In most animals, natural stimuli are characterized by a high degree of redundancy, limiting the ensemble of ecologically valid stimuli to a significantly reduced subspace of the representation space. Neural encodings can exploit this redundancy and increase sensing efficiency by generating low-dimensional representations that retain all information essential to support behavior. In this study, we investigate whether such an efficient encoding can be found to support a broad range of echolocation tasks in bats. Starting from an ensemble of echo signals collected with a biomimetic sonar system in natural indoor and outdoor environments, we use independent component analysis to derive a low-dimensional encoding of the output of a cochlear model. We show that this compressive encoding retains all essential information. To this end, we simulate a range of psycho-acoustic experiments with bats. In these simulations, we train a set of neural networks to use the encoded echoes as input while performing the experiments. The results show that the neural networks' performance is at least as good as that of the bats. We conclude that our results indicate that efficient encoding of echo information is feasible and, given its many advantages, very likely to be employed by bats. Previous studies have demonstrated that low-dimensional encodings allow for task resolution at a relatively high level.

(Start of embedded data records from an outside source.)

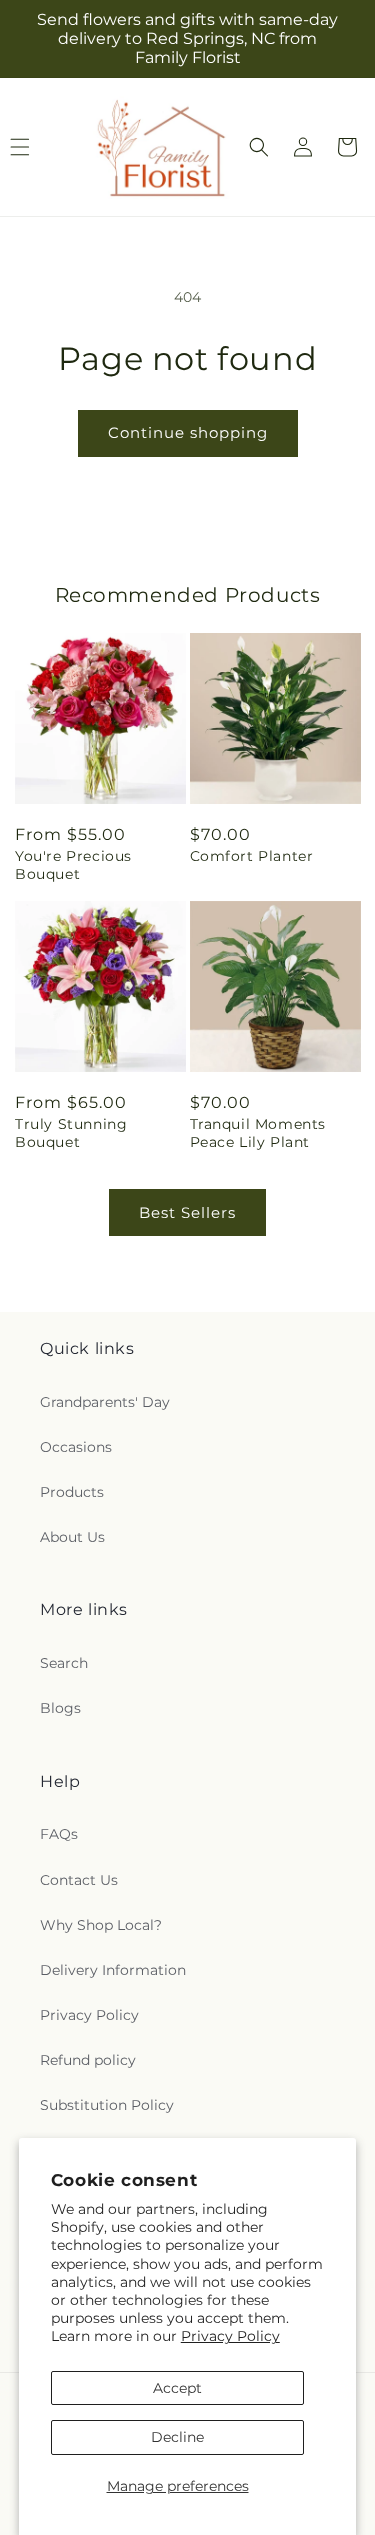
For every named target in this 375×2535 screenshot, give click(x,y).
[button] (259, 147)
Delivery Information (113, 1970)
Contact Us (79, 1880)
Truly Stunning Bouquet (71, 1133)
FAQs (59, 1834)
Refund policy (88, 2060)
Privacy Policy (230, 2336)
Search (64, 1663)
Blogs (60, 1708)
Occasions (76, 1447)
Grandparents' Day (105, 1402)
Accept (177, 2388)
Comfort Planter (252, 856)
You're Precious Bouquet (73, 865)
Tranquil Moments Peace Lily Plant (258, 1133)
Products (72, 1492)
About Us (72, 1537)
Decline (177, 2437)
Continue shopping (188, 432)
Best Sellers (187, 1212)
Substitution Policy (107, 2105)
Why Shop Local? (101, 1925)
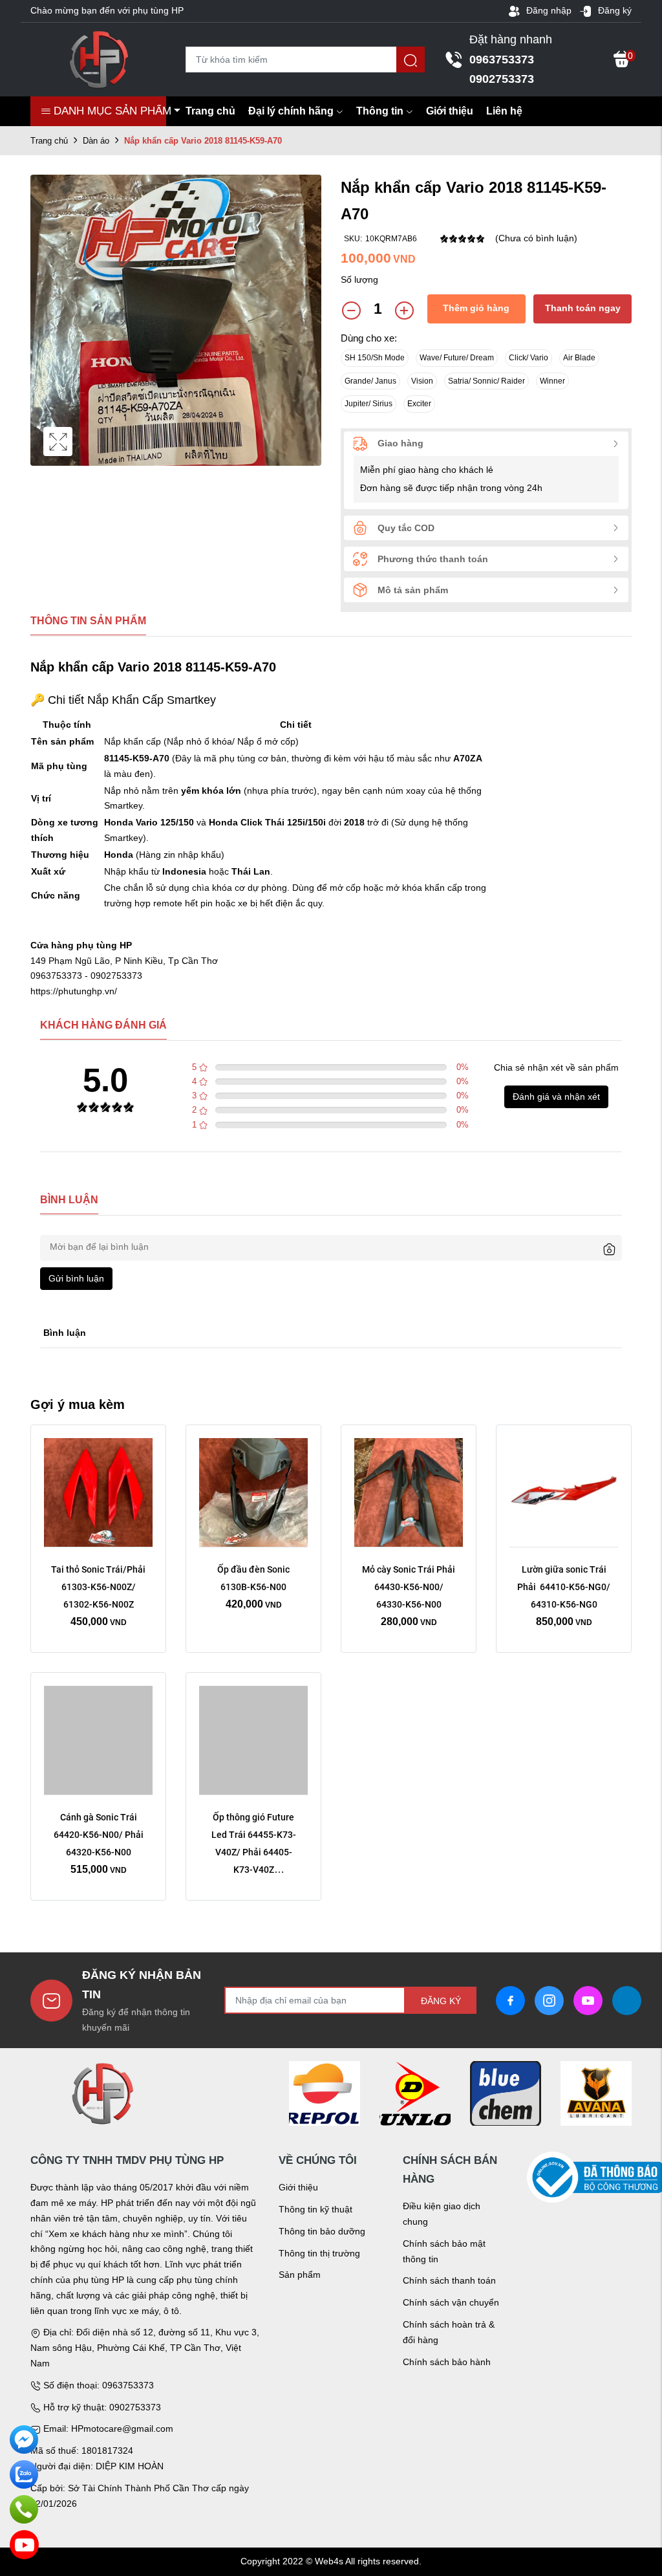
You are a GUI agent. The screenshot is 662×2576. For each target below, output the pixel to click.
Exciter (419, 403)
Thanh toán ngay (583, 308)
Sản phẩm (300, 2274)
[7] (415, 2093)
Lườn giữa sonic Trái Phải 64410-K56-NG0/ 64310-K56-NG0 (564, 1587)
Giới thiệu (449, 110)
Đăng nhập (547, 10)
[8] (505, 2093)
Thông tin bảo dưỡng (322, 2231)
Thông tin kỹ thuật (315, 2209)
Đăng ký (613, 10)
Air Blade (579, 357)
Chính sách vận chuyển (451, 2302)
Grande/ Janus (370, 381)
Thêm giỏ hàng (476, 308)
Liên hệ (504, 110)
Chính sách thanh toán (449, 2280)
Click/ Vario (528, 357)
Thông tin (379, 110)
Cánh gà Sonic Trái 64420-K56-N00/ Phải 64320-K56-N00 (99, 1834)
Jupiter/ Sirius (368, 403)
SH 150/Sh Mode (375, 357)
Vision (422, 381)
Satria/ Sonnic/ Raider (486, 381)
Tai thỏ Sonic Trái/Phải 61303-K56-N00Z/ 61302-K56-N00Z (99, 1587)
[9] (596, 2093)
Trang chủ (210, 110)
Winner (552, 381)
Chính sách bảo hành (447, 2362)
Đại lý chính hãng (291, 110)
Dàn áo (96, 141)
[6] (324, 2093)
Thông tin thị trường (319, 2253)
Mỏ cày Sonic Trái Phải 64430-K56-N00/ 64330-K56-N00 (409, 1587)
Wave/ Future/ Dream (457, 357)
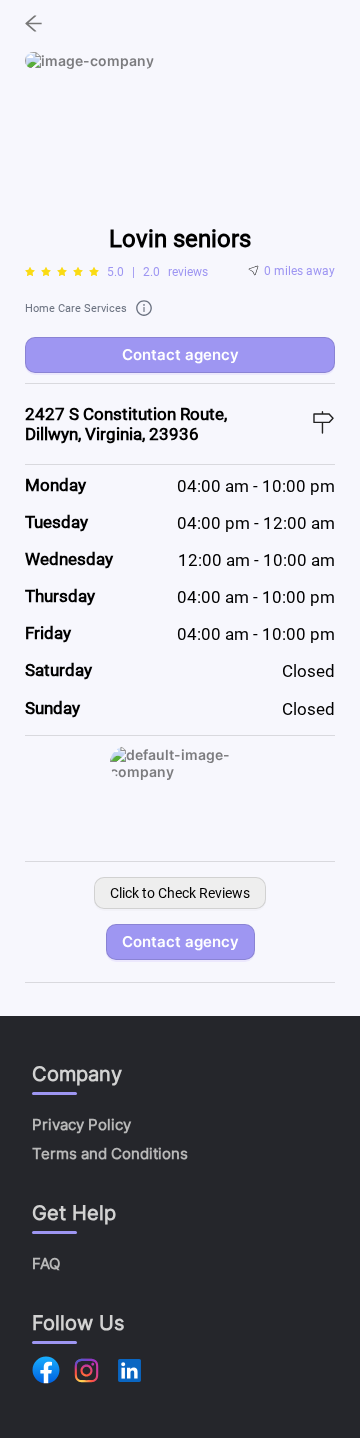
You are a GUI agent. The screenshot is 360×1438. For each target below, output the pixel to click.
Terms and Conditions (110, 1153)
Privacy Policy (81, 1124)
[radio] (30, 272)
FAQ (46, 1263)
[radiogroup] (62, 272)
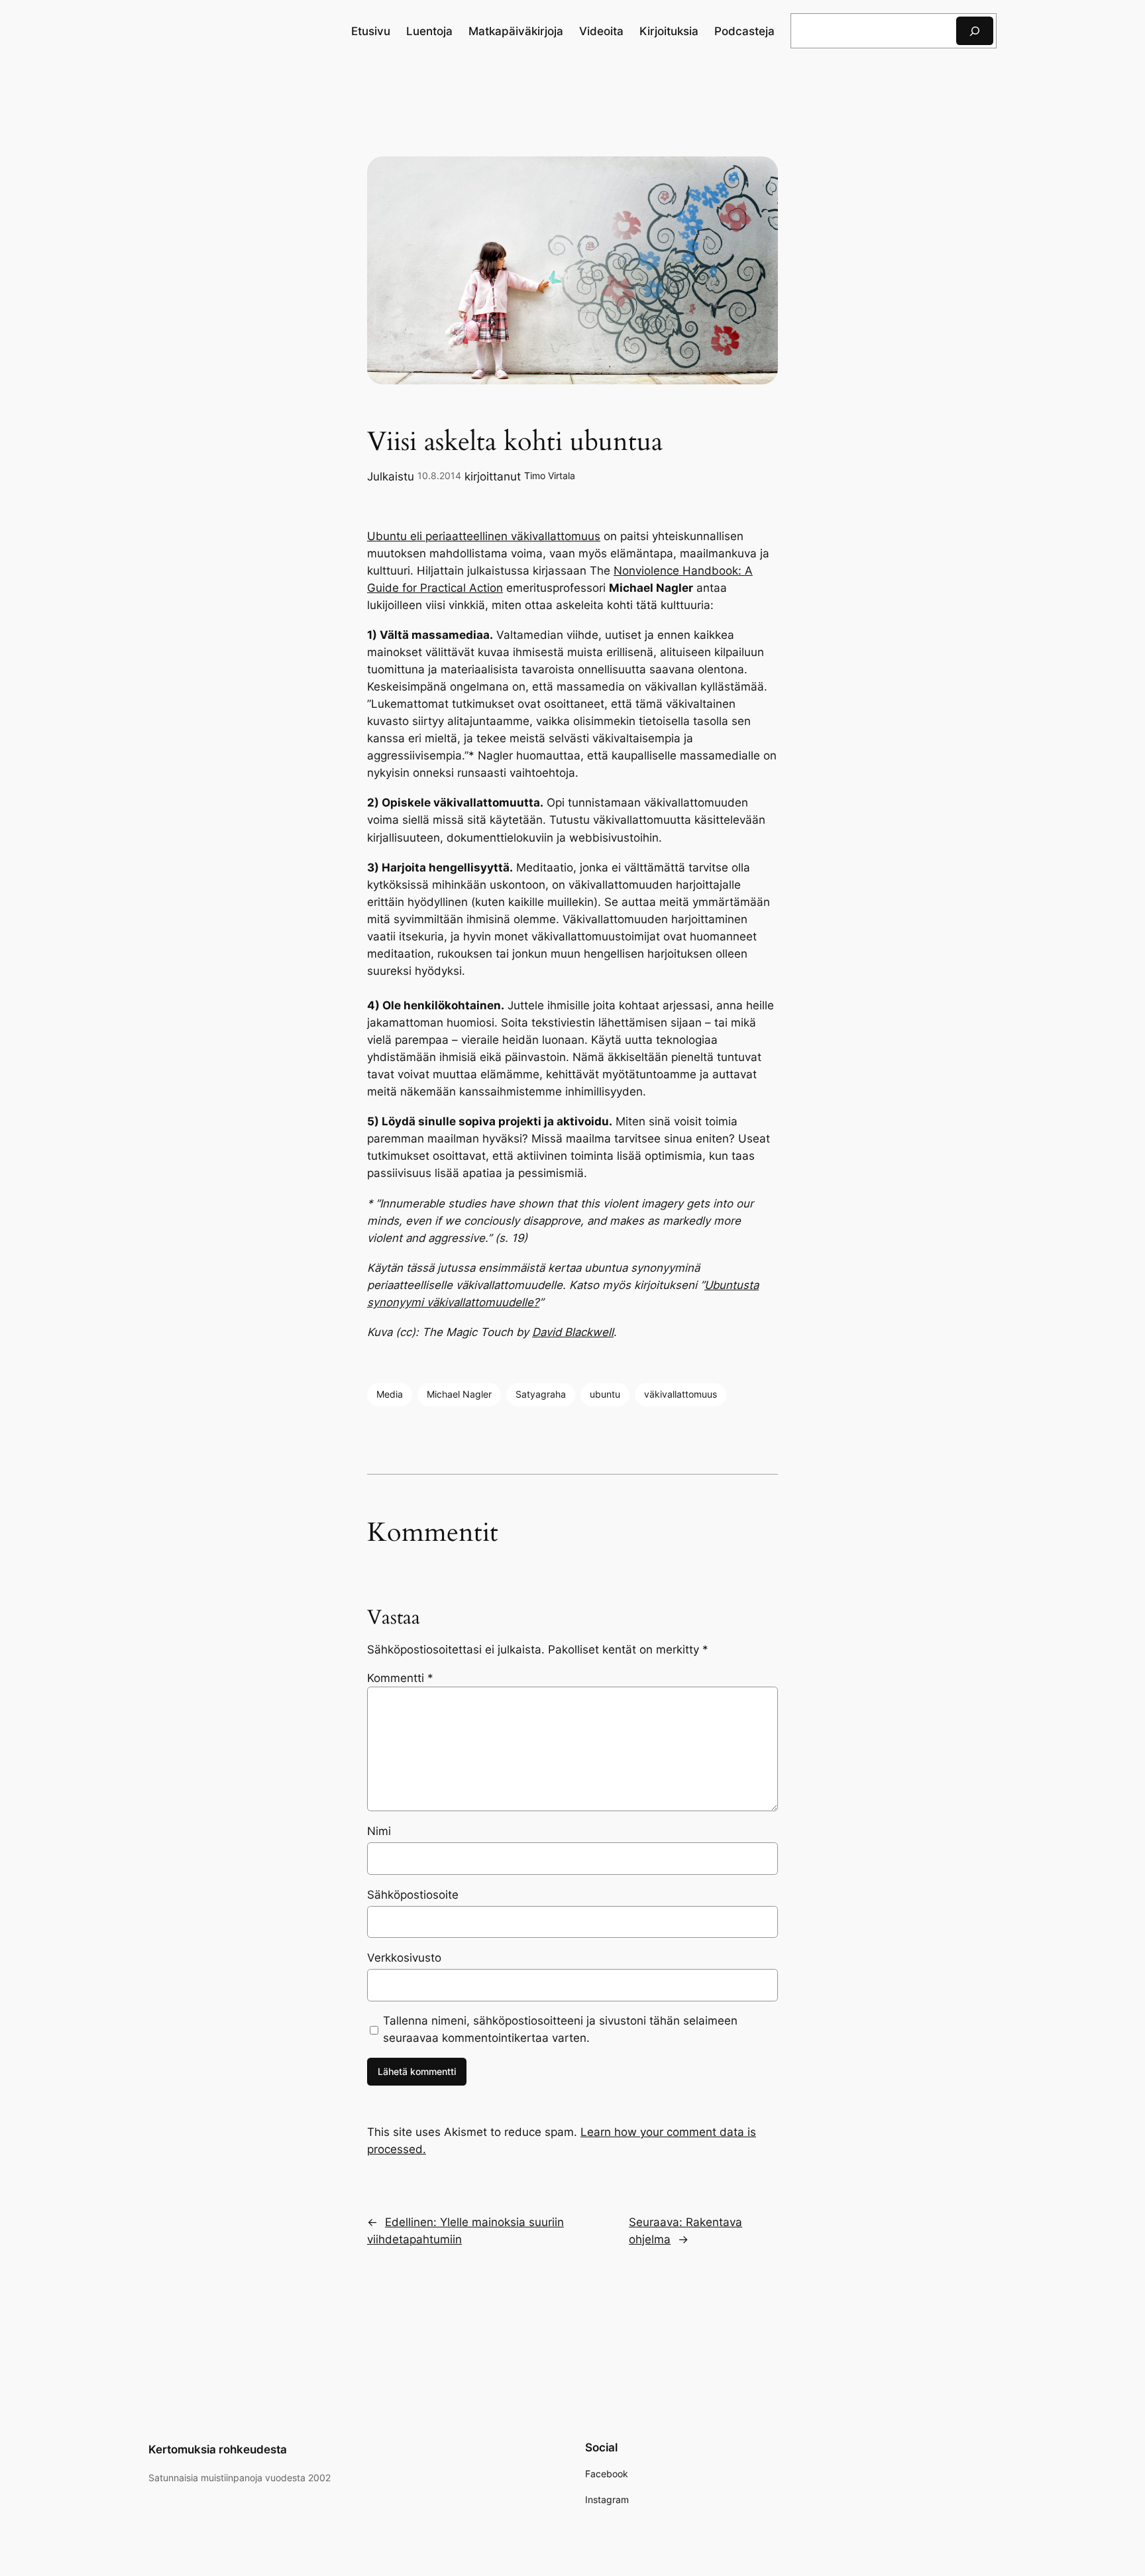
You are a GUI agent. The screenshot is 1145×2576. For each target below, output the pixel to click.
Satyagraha (541, 1394)
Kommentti (400, 1678)
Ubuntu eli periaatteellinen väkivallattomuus (483, 536)
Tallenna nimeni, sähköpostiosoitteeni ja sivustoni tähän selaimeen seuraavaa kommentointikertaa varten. (560, 2029)
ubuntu (605, 1394)
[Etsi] (974, 31)
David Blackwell (573, 1332)
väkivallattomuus (680, 1394)
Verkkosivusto (404, 1957)
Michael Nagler (459, 1394)
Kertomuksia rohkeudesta (217, 2449)
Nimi (379, 1831)
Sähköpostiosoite (413, 1894)
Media (389, 1394)
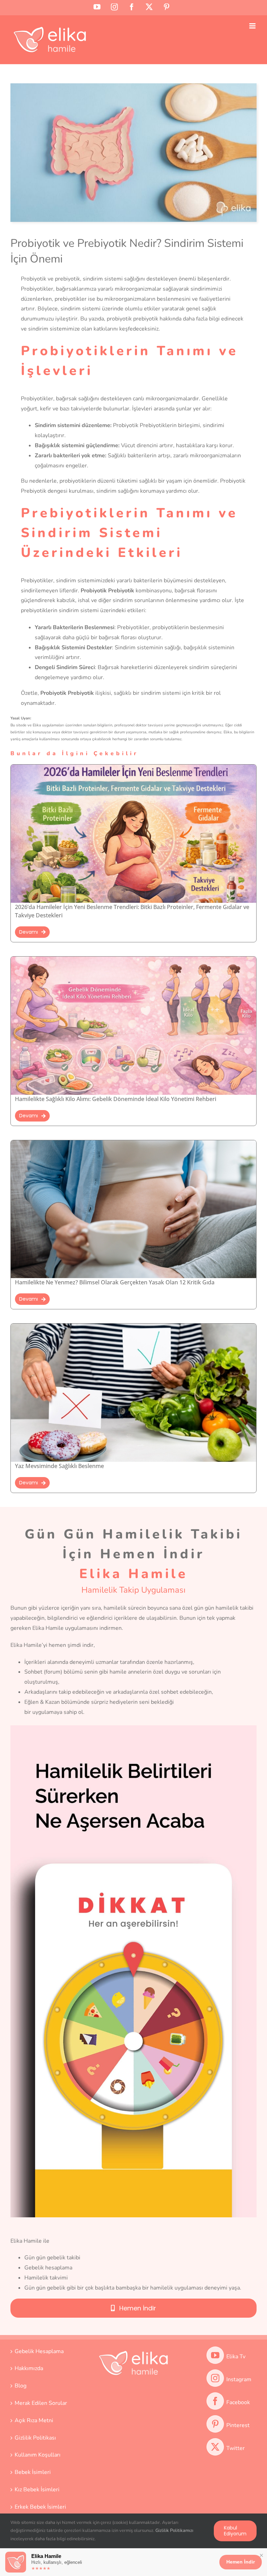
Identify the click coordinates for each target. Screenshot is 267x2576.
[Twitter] (215, 2447)
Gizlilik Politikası (35, 2438)
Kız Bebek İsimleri (37, 2489)
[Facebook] (215, 2401)
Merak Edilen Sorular (41, 2403)
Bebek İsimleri (33, 2472)
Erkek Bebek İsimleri (40, 2507)
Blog (20, 2386)
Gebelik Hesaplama (39, 2351)
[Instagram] (215, 2378)
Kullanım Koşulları (37, 2455)
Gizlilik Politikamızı (174, 2530)
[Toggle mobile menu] (253, 26)
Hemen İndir (240, 2562)
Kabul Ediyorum (235, 2530)
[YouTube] (215, 2355)
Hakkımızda (29, 2368)
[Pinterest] (215, 2424)
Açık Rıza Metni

In contrast to previous work in this area, we show that high performance can also be achieved when low-dimensional filters are derived from a data set of realistic echo signals, not tailored to specific experimental conditions.
在大多数动物中,自然刺激具有高度的冗余性,这将生态有效刺激的集合限制在表示空间的一个显著缩小的子空间内。神经编码可以利用这种冗余性,通过生成保留所有支持行为所需信息的低维表示来提高传感效率。在这项研究中,我们研究了在蝙蝠中是否可以找到这种有效的编码来支持广泛的回声定位任务。从在自然室内和室外环境中使用仿生声纳系统收集的回声信号集合开始,我们使用独立成分分析来推导出耳蜗模型输出的低维编码。我们表明,这种压缩编码保留了所有必要的信息。为此,我们模拟了一系列蝙蝠的心理声学实验。在这些模拟中,我们训练一组神经网络使用编码后的回声作为输入,同时执行实验。结果表明,神经网络的性能至少与蝙蝠一样好。我们得出结论,我们的结果表明,回声信息的有效编码是可行的,并且鉴于其许多优点,很可能被蝙蝠采用。以前的研究表明,低维编码允许在相对较高的水平上解决任务。与该领域以前的工作不同,我们表明,当从真实回声信号的数据集而不是针对特定实验条件定制的数据集导出低维滤波器时,也可以实现高性能。